From a lifetime of studying successful, powerful, and free people, here are some truths I’ve found:

  1. “Average” people are concerned with protecting their ego. When faced with a problem they do not truly understand, they pretend to be an authority and leap into action without finding out what anyone else knows. People with a success oriented mind ask questions unceasingly. They have no ego when it comes to learning. They know that more knowledge leads to more power.
  2. “Average” people have a consumer mentality. They see some hot new thing and dream about owning it. People with a success oriented mind have an entrepreneurial mentality. They look at what everyone else longs for and think, “How can I produce something similarly desirable in my own work?”
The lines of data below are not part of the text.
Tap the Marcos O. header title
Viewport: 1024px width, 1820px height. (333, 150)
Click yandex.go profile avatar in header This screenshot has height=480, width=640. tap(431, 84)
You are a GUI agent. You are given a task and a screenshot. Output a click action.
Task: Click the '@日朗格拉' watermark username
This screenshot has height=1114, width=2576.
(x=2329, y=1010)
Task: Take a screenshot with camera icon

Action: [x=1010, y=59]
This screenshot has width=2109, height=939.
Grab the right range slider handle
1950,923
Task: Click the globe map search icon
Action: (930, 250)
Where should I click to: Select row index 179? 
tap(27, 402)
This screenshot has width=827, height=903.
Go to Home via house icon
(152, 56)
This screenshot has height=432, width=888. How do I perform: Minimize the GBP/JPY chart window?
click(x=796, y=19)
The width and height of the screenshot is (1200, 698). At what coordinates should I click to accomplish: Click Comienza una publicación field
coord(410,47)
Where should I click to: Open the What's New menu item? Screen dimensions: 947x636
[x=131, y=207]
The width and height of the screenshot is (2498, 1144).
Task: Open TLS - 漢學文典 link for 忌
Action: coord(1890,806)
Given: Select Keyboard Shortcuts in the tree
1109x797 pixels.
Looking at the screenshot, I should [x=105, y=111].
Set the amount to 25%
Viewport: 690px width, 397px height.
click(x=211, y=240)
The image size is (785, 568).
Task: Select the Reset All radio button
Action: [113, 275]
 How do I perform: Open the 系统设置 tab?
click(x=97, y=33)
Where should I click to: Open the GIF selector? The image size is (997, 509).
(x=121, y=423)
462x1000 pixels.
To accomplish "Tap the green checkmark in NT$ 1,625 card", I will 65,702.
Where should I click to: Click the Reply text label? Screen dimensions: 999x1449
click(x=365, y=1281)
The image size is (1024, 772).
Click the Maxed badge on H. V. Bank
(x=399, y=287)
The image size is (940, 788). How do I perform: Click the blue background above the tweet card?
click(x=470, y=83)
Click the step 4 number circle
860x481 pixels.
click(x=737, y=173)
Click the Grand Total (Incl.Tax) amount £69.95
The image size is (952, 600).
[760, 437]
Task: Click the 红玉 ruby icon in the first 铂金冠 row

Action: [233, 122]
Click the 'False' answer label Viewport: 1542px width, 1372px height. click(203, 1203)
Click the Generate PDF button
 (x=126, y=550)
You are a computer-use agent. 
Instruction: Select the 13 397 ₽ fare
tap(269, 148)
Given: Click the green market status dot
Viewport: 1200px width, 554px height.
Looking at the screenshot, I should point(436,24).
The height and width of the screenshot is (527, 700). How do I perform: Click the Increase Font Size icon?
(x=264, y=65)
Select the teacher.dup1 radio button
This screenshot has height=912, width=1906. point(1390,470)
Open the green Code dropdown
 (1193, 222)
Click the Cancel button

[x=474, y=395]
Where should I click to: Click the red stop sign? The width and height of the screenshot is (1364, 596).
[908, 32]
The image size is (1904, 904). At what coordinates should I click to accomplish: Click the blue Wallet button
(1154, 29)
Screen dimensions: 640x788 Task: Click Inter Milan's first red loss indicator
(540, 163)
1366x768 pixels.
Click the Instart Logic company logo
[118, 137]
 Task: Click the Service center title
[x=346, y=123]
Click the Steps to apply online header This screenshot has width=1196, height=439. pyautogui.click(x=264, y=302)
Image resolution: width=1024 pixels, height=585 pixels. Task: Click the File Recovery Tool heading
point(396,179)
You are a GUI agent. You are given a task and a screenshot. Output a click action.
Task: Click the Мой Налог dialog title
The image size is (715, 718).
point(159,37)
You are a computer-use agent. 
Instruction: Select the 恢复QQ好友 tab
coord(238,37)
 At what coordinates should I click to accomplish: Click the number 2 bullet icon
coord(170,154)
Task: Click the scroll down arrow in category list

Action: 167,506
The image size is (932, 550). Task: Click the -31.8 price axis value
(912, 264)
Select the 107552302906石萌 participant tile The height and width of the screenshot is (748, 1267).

  3. “Average” people are wish-focused. They have a dim hope of magically making money without having to work hard. People with a success oriented mind are based in awakened reality. They constantly analyze their own success and comparatively consider how they could learn from the success of others.
  4. “Average” people resist change. They accept the status quo as “what is and must be”. People with a success oriented mind engage change. They see in change new opportunities to make things – even good things – better.
  5. “Average” people , when confronted with a challenging idea, think of all the reasons why it might not work. People with a success oriented mind see the potential and disregard possible problems until they have a clear vision of how it might succeed.
  6. “Average” people react in surprise. People with a success oriented mind are ahead of the curve proactive.
  7. “Average” people look at a successful and accomplished person and block their own power with comments like, “That woman’s just selfish” or “That guy’s a sell-out.” People with a success oriented mind ponder, “So, what’s their secret?” and “How can I do that?”
  8. “Average” people justify and even glamorize their failures. They look at successful people and twist that success into some sort of negative thing, as though success and power are somehow shameful things and being weak and dominated are to be admired. People with a success oriented mind stay focused on the benefits they seek by way of sharing something of value with others.
  9. Most importantly, people with a success oriented mind feel no guilt over living with the comfort, dignity, and elegance that come with being a successful, powerful, and free person. Rather than believing that suffering is noble, they think, “If I’m alive, alert, aware, and awake, I can create the means to live the way a human being is supposed to live.

Study this list and honestly assess your own impulses. Identify the good habits you don’t have and practice developing them. And one more way to begin living like a successful, powerful, and free person: Instead of thinking of this process as tough work, think of it as a fun adventure.